# ''Ancient Avant-Garde of renaissance Jacques Buus vs Antonio de Cabezon conventional?



## deprofundis (Apr 25, 2014)

My statement is the following: Jacques Buus was bold and daring, for the length of organ work that kilometric long, quasi-proto Baroque, while Antonio Cabezon more notorious was more abut a renaissance composer, more so, first & foremost traditional not bold are daring but sweet and simple.

But what Been put out by Jacques Buus on album, to my knowledge I know no LP of his works , I know two cameo appearance * and 3 full tracks on another album, so this guy need exposure one full album, his refinement and finest show here pre baroque, more complex patterns than Cabezon, true or false & I find him genius, salute folks, take god care

P.s: what are all album featuring Jacques Buus, do you find is organ work intriguing, or weel done.

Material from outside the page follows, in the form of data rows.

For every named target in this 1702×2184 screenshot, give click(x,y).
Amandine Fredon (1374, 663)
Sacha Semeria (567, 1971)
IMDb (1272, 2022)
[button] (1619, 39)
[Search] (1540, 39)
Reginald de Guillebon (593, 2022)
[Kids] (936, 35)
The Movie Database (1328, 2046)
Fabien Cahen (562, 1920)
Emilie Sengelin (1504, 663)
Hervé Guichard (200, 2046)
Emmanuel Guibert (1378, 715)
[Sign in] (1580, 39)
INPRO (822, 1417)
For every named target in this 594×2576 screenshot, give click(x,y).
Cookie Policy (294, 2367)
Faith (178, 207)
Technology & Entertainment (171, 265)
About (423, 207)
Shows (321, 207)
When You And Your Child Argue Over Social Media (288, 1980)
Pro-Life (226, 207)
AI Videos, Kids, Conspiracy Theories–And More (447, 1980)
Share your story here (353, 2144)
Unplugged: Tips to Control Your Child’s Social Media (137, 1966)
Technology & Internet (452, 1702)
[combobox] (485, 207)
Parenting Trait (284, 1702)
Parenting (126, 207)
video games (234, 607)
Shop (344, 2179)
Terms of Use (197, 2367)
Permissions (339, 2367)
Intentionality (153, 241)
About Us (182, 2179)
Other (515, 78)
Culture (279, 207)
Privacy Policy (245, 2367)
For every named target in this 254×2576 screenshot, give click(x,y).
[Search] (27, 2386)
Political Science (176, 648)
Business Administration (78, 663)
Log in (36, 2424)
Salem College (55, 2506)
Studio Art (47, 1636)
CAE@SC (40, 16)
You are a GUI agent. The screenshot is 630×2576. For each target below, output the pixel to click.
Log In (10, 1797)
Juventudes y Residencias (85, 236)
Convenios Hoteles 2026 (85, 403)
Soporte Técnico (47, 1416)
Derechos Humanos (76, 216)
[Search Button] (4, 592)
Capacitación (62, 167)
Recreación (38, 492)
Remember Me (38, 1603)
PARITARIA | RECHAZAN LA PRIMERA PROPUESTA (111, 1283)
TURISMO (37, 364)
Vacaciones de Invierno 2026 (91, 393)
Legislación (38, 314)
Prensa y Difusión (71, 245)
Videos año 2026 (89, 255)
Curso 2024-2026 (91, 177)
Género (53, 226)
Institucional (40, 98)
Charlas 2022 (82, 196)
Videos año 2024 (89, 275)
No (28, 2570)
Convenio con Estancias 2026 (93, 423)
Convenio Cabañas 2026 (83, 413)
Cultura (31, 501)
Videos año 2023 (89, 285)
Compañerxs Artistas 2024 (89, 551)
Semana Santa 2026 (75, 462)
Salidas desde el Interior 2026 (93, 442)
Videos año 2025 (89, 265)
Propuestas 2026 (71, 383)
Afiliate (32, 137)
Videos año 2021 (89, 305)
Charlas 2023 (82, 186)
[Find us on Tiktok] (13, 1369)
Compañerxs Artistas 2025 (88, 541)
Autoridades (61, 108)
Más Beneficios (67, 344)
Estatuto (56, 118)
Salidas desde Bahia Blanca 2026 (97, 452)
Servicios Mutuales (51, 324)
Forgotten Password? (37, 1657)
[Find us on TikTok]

That it folks sleepy gotta sleep, work out in early morning dawn Bike ride.


----------



## Mandryka (Feb 22, 2013)

deprofundis said:


> Antonio Cabezon more notorious was more abut a renaissance composer,


León Berben decided to use an anachronistic Renaissance organ for his Cabzon CD, I guess as an experiment to see how the music would sound on an ancient instrument, he says that in Cabezon's time there weren't many, of any, up to date baroque style organs in Spain anyway. I must say, I find what he's achieved on the recording surprisingly attractive.

At its best, Cabezon's music seems to me fundamentally baroque because the life of the music comes not through melody or harmony, but through the interplay of the voices in the counterpoint. It just may be that a harp or a harpsichord or a clavichord is better at bringing this aspect out than an organ, because the sound is less colourful.

Some recordings to try before giving up on Cabezon













.


----------



## deprofundis (Apr 25, 2014)

Mandryka said:


> León Berben decided to use an anachronistic Renaissance organ for his Cabzon CD, I guess as an experiment to see how the music would sound on an ancient instrument, he says that in Cabezon's time there weren't many, of any, up to date baroque style organs in Spain anyway. I must say, I find what he's achieved on the recording surprisingly attractive.
> 
> At its best, Cabezon's music seems to me fundamentally baroque because the life of the music comes not through melody or harmony, but through the interplay of the voices in the counterpoint. It just may be that a harp or a harpsichord or a clavichord is better at bringing this aspect out than an organ, because the sound is less colourful.
> 
> ...


Yes, I acknowledge Cabezon was good and essential, but what about the great Jacques Buus, not so many albums dedicated to him my dear friend Mandryka, I think Buus style is interesting what available a full length of him?


----------



## Mandryka (Feb 22, 2013)

On keyboard, there's a couple of reasonably inspiring things on a recording by Liuwe Tamminga.









And I just noticed that Reinhard Jaud recorded a piece on a CD made on the Ebbert organ in Inssbruck. He played that organ for the NM complete Sweelinck.


----------